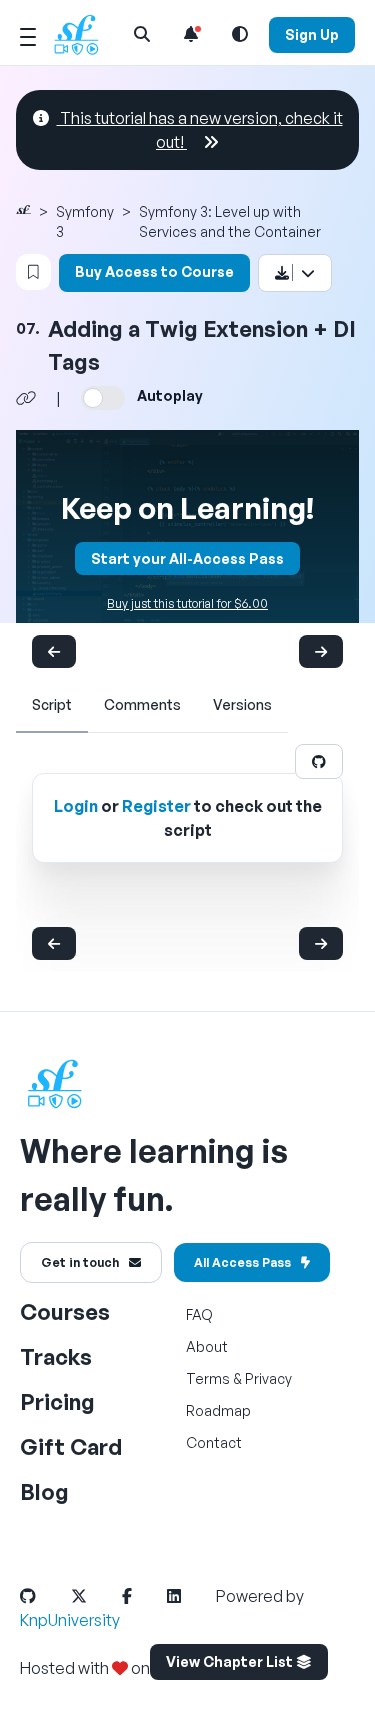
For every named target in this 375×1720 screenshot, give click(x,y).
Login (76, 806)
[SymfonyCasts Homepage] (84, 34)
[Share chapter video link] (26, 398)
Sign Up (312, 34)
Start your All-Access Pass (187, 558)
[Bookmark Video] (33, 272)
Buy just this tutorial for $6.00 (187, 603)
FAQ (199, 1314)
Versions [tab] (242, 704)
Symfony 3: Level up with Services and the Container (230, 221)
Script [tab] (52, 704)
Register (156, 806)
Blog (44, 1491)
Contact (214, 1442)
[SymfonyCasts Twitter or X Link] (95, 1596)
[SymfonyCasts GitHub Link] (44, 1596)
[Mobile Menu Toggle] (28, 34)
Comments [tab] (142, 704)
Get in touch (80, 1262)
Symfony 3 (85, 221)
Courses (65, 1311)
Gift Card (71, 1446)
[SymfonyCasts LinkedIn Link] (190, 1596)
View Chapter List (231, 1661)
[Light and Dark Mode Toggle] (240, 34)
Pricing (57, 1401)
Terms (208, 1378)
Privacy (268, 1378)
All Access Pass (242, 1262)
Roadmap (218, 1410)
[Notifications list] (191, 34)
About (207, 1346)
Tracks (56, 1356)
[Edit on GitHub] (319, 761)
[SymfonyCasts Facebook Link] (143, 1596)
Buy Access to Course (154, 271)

################

■ Assignment
Each line above that contains the string "GitHub" should be identified and copied.

■ Answer to this exercise
[SymfonyCasts GitHub Link] (44, 1596)
[Edit on GitHub] (319, 761)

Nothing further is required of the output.